● ACTIVITY: A faithful, complete copy of the entries is the sole expected answer.
◆ ◆ ◆ ◆ ◆
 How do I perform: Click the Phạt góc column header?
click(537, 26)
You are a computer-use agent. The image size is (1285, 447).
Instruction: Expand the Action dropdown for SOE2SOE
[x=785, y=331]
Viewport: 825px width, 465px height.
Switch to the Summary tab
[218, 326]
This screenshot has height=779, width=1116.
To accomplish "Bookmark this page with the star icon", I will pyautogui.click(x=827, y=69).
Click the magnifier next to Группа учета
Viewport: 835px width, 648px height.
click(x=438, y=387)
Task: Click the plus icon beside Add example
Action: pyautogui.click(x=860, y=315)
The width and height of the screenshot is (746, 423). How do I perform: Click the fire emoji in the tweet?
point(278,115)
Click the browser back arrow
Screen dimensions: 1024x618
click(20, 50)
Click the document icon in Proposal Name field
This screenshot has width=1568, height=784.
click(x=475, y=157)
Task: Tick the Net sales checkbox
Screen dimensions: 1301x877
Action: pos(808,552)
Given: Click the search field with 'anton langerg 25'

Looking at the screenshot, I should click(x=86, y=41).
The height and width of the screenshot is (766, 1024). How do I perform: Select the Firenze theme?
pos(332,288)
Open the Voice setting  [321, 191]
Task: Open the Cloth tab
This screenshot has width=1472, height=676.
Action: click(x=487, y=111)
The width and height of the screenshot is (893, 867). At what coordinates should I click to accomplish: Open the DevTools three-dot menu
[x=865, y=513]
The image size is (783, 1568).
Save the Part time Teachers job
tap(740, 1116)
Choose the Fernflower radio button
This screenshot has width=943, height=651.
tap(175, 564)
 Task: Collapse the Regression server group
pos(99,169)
◆ ◆ ◆ ◆ ◆
● RESULT OF THE TASK:
 How do I perform: Click the Phạt góc column header?
click(537, 26)
You are a computer-use agent. The image size is (1285, 447).
Instruction: Expand the Action dropdown for SOE2SOE
[x=785, y=331]
Viewport: 825px width, 465px height.
Switch to the Summary tab
[218, 326]
This screenshot has height=779, width=1116.
To accomplish "Bookmark this page with the star icon", I will pyautogui.click(x=827, y=69).
Click the magnifier next to Группа учета
Viewport: 835px width, 648px height.
click(x=438, y=387)
Task: Click the plus icon beside Add example
Action: pyautogui.click(x=860, y=315)
The width and height of the screenshot is (746, 423). How do I perform: Click the fire emoji in the tweet?
point(278,115)
Click the browser back arrow
Screen dimensions: 1024x618
click(20, 50)
Click the document icon in Proposal Name field
This screenshot has width=1568, height=784.
click(x=475, y=157)
Task: Tick the Net sales checkbox
Screen dimensions: 1301x877
Action: pos(808,552)
Given: Click the search field with 'anton langerg 25'

Looking at the screenshot, I should click(x=86, y=41).
The height and width of the screenshot is (766, 1024). How do I perform: Select the Firenze theme?
pos(332,288)
Open the Voice setting  [321, 191]
Task: Open the Cloth tab
This screenshot has width=1472, height=676.
Action: click(x=487, y=111)
The width and height of the screenshot is (893, 867). At what coordinates should I click to accomplish: Open the DevTools three-dot menu
[x=865, y=513]
The image size is (783, 1568).
Save the Part time Teachers job
tap(740, 1116)
Choose the Fernflower radio button
This screenshot has width=943, height=651.
tap(175, 564)
 Task: Collapse the Regression server group
pos(99,169)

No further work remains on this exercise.